ТЕКСТ ДЛЯ ЧТЕНИЯ:
Золотое словорусской литературы

Борис Рыбаков| опубликовано в номере №1238, декабрь 1978
  • В закладки
  • Вставить в блог

Обилие красочных образов, сочных характеристик, народных поговорок, символов не заслоняло в поэме ее главной патриотической идеи, ее задачи сплотить все силы Руси.

Недаром историки искусства нашли в старой русской архитектуре ХП века белокаменное подобие «Слова». Это Дмитровский собор во Владимире, весь покрытый резными узорами, сотнями фигур всадников, кентавров, львов, фантастических птиц, причудливой каменной листвой. Узорочья так много, что вся верхняя половина здания сплошь, как златотканым плащом, покрыта этими бесчисленными рельефами. Но это щедрое изобилие декора не заслоняет целого: стоит вам отойти на расстояние, и перед вами будет не сумма изукрашенных камней, а стройное, гармоничное до музыкальности целое.

Таково и «Слово о полку Игореве».

Не удивительно, что русские люди, жившие среди кровавых и бессмысленных княжеских раздоров и войн, сразу же полюбили великое «Слово о полку Игореве».

Во-первых, следует сказать, что как произведение злободневное, созданное по поводу реальной опасности определенного года, оно достигло своей непосредственной цели: князья, очевидно, признали необходимость единства, так как весь следующий, 1186 год прошел спокойно, а в 1187 году русские князья объединенными усилиями осуществили давно задуманный превентивный поход в степь.

ИСХОДНЫЕ СТРОКИ:
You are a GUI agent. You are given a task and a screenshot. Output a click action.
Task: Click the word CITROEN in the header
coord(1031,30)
---
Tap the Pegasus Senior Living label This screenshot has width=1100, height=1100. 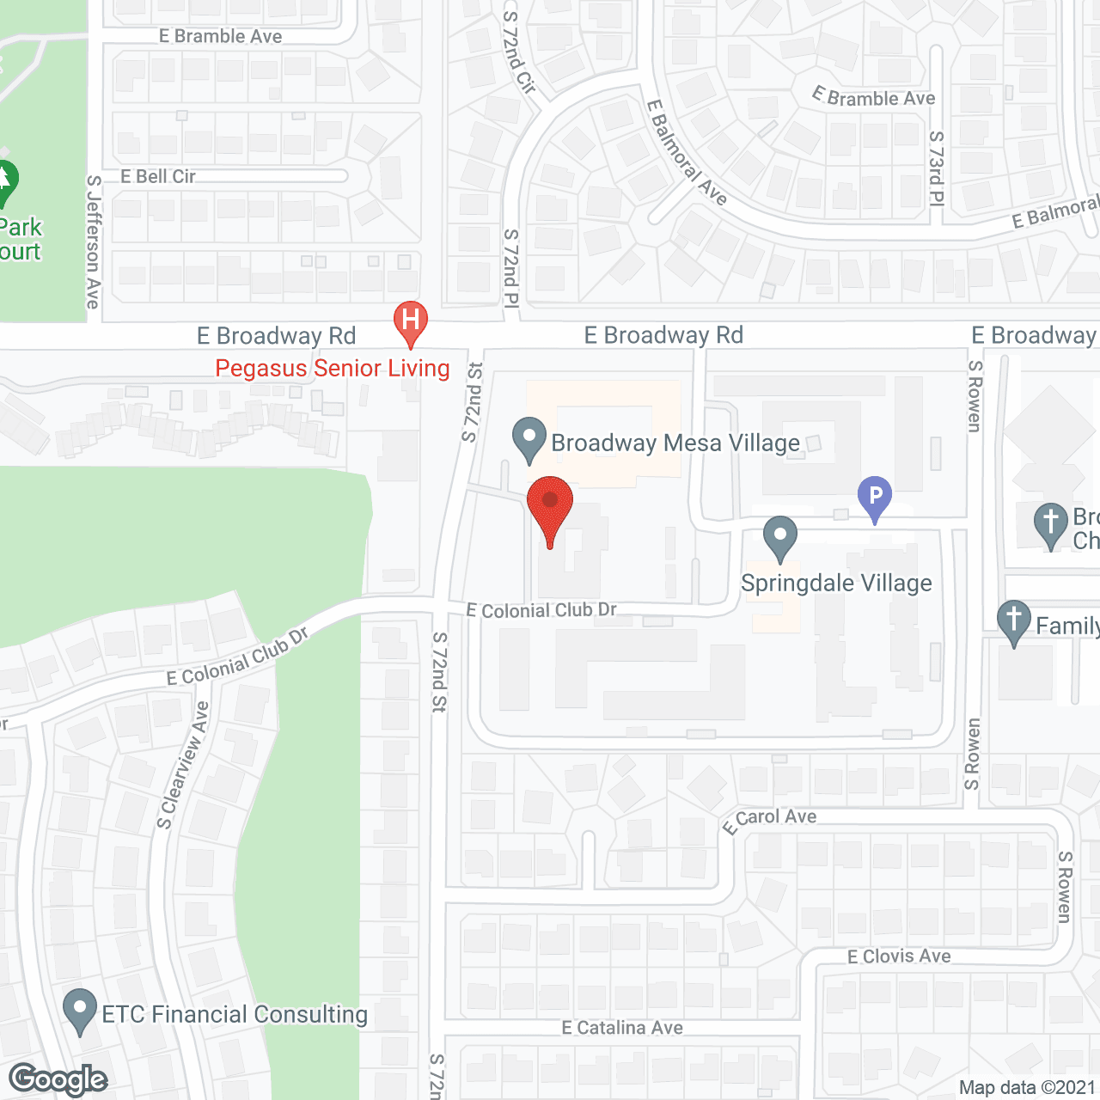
...
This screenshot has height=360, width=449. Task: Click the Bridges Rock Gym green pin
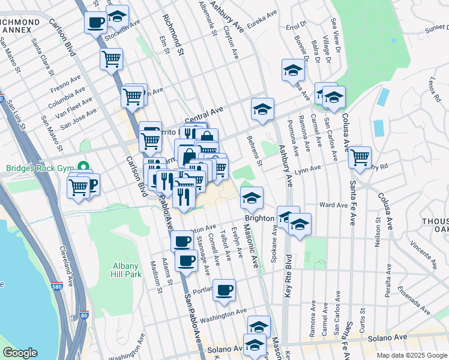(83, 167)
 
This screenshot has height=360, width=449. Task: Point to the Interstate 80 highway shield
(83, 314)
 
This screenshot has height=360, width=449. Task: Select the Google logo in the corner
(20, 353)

ЗАДАНИЯ:
[1] Воспроизведите без изменений фрагмент статьи о «Слове о полку Игореве» начиная со слов «Золотое словорусской литературы» и заканчивая словами «все силы Руси.».
[2] Перечислите все фигуры, которые, согласно статье о «Слове о полку Игореве», вырезаны на стенах Дмитровского собора.
[3] Продолжите статью о «Слове о полку Игореве», начав сразу после ее последнего предложения.
Строки для работы не понадобятся.

ОТВЕТЫ:
[1]
Золотое словорусской литературы

Борис Рыбаков| опубликовано в номере №1238, декабрь 1978
  • В закладки
  • Вставить в блог

Обилие красочных образов, сочных характеристик, народных поговорок, символов не заслоняло в поэме ее главной патриотической идеи, ее задачи сплотить все силы Руси.

[2] Всадники, кентавры, львы, фантастические птицы.

[3]
Лет пять спустя после создания «Слова о полку Игореве» киевский летописец, оформляя записи о событиях 1184 – 1185 годов, явно подражал «Слову о полку Игореве», и там, где нужно было описать взятие Игоря в плен, он вложил (не очень удачно) в уста пленнику огромную покаянную речь в стихах:

...и се ныне вижю отместье от господа бога моего: Где ныне возлюбленный мой брат? Где ныне брата моего сын? Где чадо рожения моего?..

Проникнутое церковной идеей покаяния грешника, расценивающего свои несчастья как месть господа бога, эта искусственная «речь» Игоря не что иное, как литературный вымысел летописца, чуждый по духу «Слову», автор которого пренебрегал церковными идеями и фразеологией. Для нас это важно лишь как показатель влияния великой поэмы на современников: даже летописец-церковник заговорил стихами.

Художники начала ХШ века, иллюстрировавшие летопись для князя Всеволода Большое Гнездо, вносили в свои рисунки такие детали, о которых текст летописи не говорил ничего, но их можно было почерпнуть только из «Слова о полку Игореве».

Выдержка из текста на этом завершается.